Com a chef de cozinha Adriana, 34, aconteceu o seguinte: na primeira vez que saiu com o sujeito, ele insistiu em fazer sexo anal antes mesmo de rolar um clima para isso. Ela conta: “Tentei desviar o assunto e aquilo foi ficando chato. Aí, para descontrair, comecei a chupar o pau dele. Pra quê? Logo ele queria que eu batesse o dito na minha cara e queria gozar na minha boca. O problema é que não foi natural, era meio impositivo”, lembra. Exatamente como nos filmes pornô.
Outro olhar
Cindy garante que não está travando uma cruzada careta contra a indústria pornográfica, mas sim batendo na tecla de que é possível dar outro olhar para esses filmes e aumentar a qualidade do que é feito. “Existem pessoas brigando por esse espaço, mas, como em toda indústria consolidada, é muito difícil quebrar paradigmas”, afirma.
A diretora sueca Erika Lust é uma das vozes nesse movimento por uma pornografia mais humana. Radicada em Barcelona, ela vem fazendo pornografia de qualidade desde 2004, quando lançou o curta-metragem The good girls. “Eu evito mostrar aquele estereótipo da mulher de cinema pornô: a mulher fácil, que vende seu corpo por dinheiro, a vadia, a teenager, a tigresa, a enfermeira… e o que mais estamos acostumadas a ver no cinema pornô tradicional. Também evito fantasias masculinas clichês. O que faço é aproximar o cinema adulto da minha perspectiva feminina e feminista”, disse, em entrevista à Tpm. Em seus filmes, a diretora explora o toque da pele e os sons reais do sexo. “Minha intenção é que a pessoa se imagine ali”, explica. Com relação ao movimento Make Love Not Porn, Erika brada: “Acho uma grande iniciativa. Admiro Cindy Gallop e todas as suas ideias inovadoras”.
Um dos objetivos da campanha de Cindy é trazer o assunto à tona. Até porque nem sempre as mulheres, principalmente as mais jovens, percebem como a pornografia está inserida na vida delas. Seja no relacionamento com o namorado, na vida sexual, na maneira como se comportam socialmente, nas coisas que leem, nos filmes e nos programas a que assistem. “É preciso falar de sexo, é preciso discutir a pornografia e a necessidade de educação sexual real”, defende, mais uma vez.

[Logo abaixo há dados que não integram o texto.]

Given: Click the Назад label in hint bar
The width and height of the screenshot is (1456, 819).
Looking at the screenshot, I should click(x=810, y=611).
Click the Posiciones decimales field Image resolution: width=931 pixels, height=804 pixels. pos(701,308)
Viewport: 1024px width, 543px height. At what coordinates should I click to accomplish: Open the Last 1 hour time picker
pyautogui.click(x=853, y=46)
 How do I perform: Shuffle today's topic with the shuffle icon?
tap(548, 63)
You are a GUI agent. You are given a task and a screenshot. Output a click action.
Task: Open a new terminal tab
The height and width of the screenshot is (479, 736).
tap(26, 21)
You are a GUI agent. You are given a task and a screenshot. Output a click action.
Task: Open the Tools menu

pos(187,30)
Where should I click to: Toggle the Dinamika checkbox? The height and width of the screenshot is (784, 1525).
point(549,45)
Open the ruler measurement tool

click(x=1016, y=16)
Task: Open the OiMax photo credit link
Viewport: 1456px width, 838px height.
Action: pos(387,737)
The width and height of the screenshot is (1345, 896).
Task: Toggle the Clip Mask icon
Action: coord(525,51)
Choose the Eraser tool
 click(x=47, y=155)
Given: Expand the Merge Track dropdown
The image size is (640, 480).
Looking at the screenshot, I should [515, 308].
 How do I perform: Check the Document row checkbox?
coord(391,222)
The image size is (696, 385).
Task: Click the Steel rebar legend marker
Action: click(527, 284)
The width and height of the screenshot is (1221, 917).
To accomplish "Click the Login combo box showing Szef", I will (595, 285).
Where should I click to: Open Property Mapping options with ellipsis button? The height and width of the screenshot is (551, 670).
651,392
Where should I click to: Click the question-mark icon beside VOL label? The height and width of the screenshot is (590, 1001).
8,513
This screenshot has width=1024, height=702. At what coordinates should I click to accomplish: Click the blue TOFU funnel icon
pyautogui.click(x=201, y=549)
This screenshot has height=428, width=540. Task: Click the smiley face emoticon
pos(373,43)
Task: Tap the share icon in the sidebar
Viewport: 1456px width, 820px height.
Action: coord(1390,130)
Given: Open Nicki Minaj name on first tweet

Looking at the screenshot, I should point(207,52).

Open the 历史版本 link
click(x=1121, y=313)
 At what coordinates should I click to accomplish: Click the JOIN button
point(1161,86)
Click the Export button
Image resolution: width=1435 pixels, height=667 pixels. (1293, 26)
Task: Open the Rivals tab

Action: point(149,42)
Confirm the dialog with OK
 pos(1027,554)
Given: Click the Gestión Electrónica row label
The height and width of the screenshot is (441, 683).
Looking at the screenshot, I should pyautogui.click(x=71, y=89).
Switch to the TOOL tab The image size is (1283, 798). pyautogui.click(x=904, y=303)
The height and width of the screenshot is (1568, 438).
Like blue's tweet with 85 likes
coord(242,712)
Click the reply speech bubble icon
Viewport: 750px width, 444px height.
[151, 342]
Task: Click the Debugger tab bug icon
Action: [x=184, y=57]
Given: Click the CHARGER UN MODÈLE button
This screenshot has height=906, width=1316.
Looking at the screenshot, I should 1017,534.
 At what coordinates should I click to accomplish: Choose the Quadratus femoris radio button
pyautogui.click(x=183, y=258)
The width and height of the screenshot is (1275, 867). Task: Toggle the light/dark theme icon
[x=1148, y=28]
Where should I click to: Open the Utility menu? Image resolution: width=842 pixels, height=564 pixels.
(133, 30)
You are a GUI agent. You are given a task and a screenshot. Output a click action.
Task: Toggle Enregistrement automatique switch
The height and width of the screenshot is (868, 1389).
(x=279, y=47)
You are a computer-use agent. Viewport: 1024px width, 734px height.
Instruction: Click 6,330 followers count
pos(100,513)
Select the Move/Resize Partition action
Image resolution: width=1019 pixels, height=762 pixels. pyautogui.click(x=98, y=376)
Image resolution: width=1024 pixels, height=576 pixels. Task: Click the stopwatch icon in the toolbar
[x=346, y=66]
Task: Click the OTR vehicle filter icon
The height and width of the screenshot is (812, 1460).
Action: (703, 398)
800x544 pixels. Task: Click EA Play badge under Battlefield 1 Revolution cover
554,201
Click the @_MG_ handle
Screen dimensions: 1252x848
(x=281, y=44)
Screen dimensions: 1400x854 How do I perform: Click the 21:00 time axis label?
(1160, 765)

Um mundo de diferenças: algumas diferenças entre o imaginário do universo pornô e o que acontece no mundo real, segundo Cindy Gallop
Gozando (de verdade)
Mundo pornô – As mulheres gozam o tempo todo em posições em que o clitóris não está sendo tocado.
Mundo real – Tem que haver algum tipo de pressão rítmica sobre o clitóris para fazer uma mulher gozar. Pode ser com o osso púbico, a língua, os dedos ou qualquer outra coisa, mas tem que ser lá.
Questão de pele
Mundo pornô – A transa é pautada pelos ângulos da câmera. Isso quer dizer que, na maioria das vezes, as únicas partes dos corpos que se tocam são as genitálias.
Mundo real – Uma das coisas boas no sexo é o prazer da pele na pele. É ótimo transar com os corpos colados. O que não acontece muito nos filmes pornô porque atrapalha a câmera, que quer focar a penetração em close.
É das carecas que eles gostam mais?
Mundo pornô – As mulheres não têm nenhum pelo lá embaixo.
Mundo real – Algumas mulheres fazem depilação total. Outras preferem apenas aparar o excesso. Mas depilação precisa ser vista como opção, não regra.
Lá mesmo?
Mundo pornô – Todas as mulheres adoram sexo anal.
Mundo real – Muitas mulheres não gostam de sexo anal, outras amam. Homens, se perguntem como se sentiriam se alguém enfiasse um pinto em vocês. Pois bem… É ótimo quando todos os envolvidos gostam da ideia.